Brazilian researchers report that “although drinkers said they felt less tired and had a heightened sensation of pleasure after quaffing a Red Bull, in actual fact, their abilities were still significantly impaired.”
“This is just the combination that might lead to very bad judgments," said Dr.
David L. Katz, an associate professor of public health and director of the Prevention Research Center at the Yale University School of Medicine. "Feeling less intoxicated and more alert, one might get behind the wheel of a car, but with impaired coordination and reaction time, that decision might spell disaster."
Results of the study by researchers at the Federal University of Sao Paulo, appear in the April issue of Alcoholism: Clinical & Experimental Research. The study team assigned 26 healthy, young volunteers to two groups that received 0.6 or 1.0 g/kg of alcohol (vodka) respectively. All the volunteers completed three experimental sessions. These included alcohol alone, Red Bull energy drink alone, or alcohol plus the energy drink.
While the consumption of alcohol produced the expected effects, the combination of the two caused headaches often associated with over-consumption of alcohol as well as fatigue, dizziness, and weakness, and also altered sight, walk, hearing, and speech.

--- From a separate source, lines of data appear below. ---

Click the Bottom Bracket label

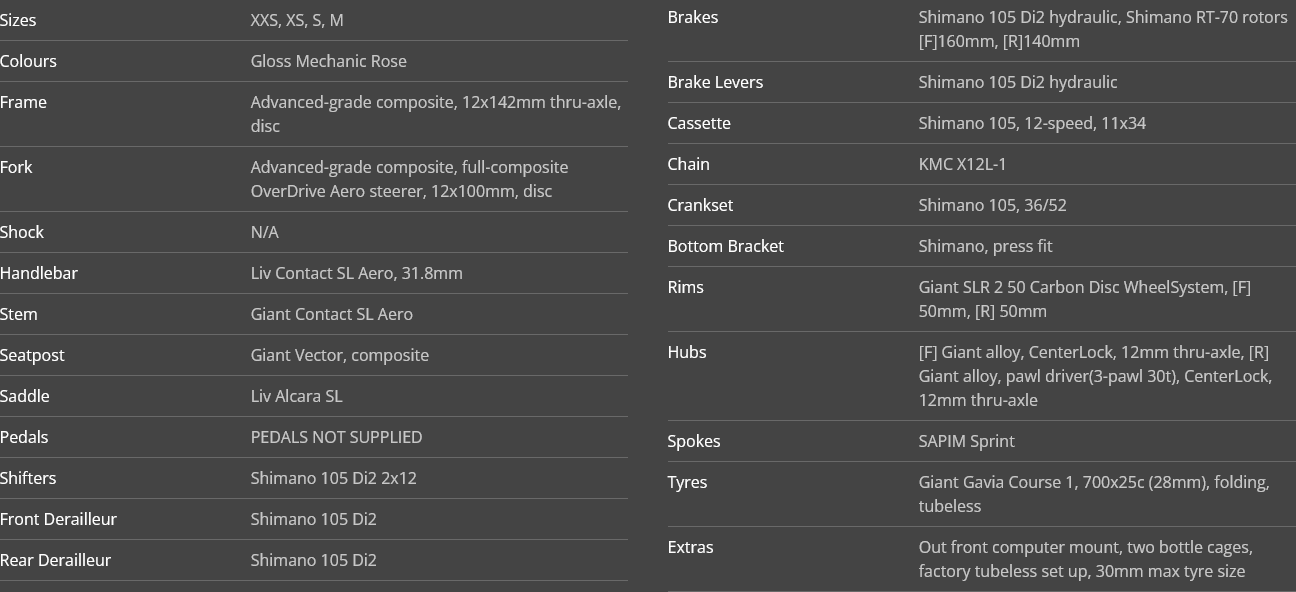[726, 246]
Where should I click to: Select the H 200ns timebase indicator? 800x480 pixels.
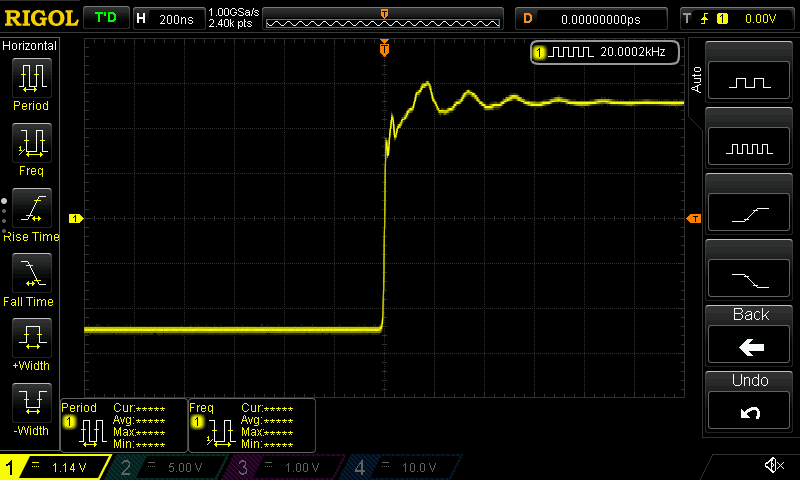pyautogui.click(x=169, y=19)
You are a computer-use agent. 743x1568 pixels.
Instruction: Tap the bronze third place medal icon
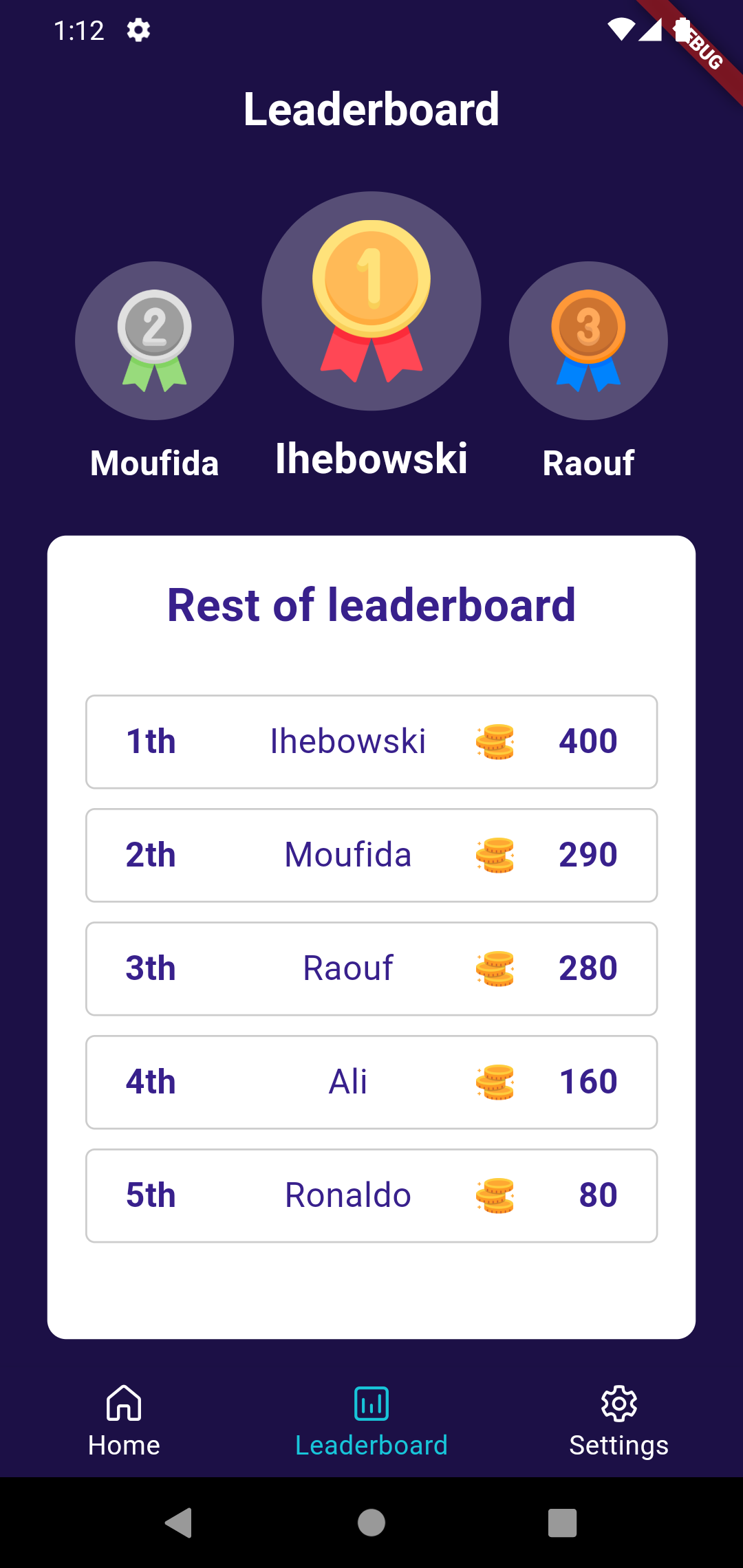click(x=588, y=340)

"The ingestion of one dose of energy drink was not enough to significantly reduce most of the objectively measured effects of alcohol in tests of motor coordination and reaction time, nor to reduce the breath-alcohol concentration," head researcher Maria Lucia Souza-Formigoni said.
She did add, however, that participants noted they experienced "a reduction in the subjective sensation of intoxication." This is where the danger occurs, as those who’ve mixed the drinks think they have reduced the effects of the alcohol when, in reality, they have not.